Papel de pão.

Continuava lá na mercearia do pai, cabelos avermelhados, parecendo ferrugem caindo em meio a anéis bem feitos sobre os ombros quase nus, cobertos apenas pelas finas alças do vestido de chita que usava sempre que estava em casa. E a mercearia era bem um pedaço da casa, o pai assim que chegara na cidade transformou uma antiga garagem em ganha pão.

- Katrina, Katrina?

A moça acordou do sonho que sonhava acordada, mais uma vez. Tinha se tornado mais frequente a cada ano que passava.

Atendia mais um jovem que queria algumas balas e um litro de leite. Dinheiro pra cá, produtos pra lá, mas ele resolveu ficar mais um pouco, puxar papo, nada demais.
Até que de dentro da casa, veio, feito rottweiler o velho Dimitri Kornikov, vinha vermelho por detrás dos bigodes grandes e pretos pintados que mantinha sempre brilhosos com cera.
De imediato o rapaz se despediu, mais um....

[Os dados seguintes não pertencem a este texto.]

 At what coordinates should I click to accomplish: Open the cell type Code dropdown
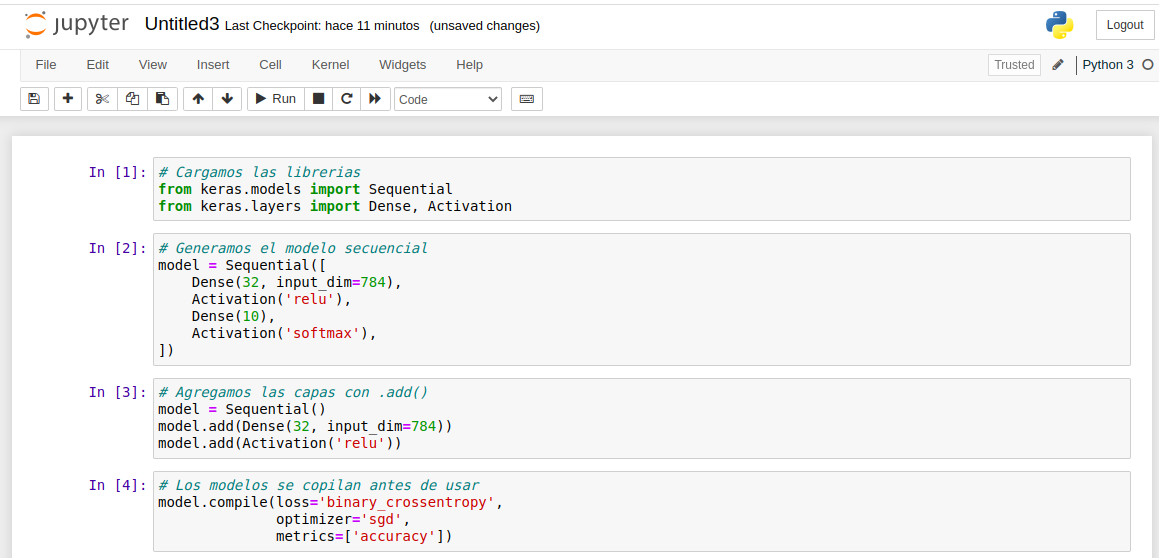pos(448,99)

Katrina Ielena Kornikov, contava agora 17 anos, nascera e se criara nessa cidadizinha do interior do Brasil. O pai, mesmo há pouco mais de 20 anos morando por aqui era visto como uma figura estranha na cidade, viera da Rússia logo que essa se abrira para o mercado mundial. Antevendo uma crise, Dimitri correu para o Brasil, do qual só ouvira falar que era o paraíso com mulatas e sol escaldante. Na cabeça do russo tudo isso soava diferente, ouvia: pouca roupa.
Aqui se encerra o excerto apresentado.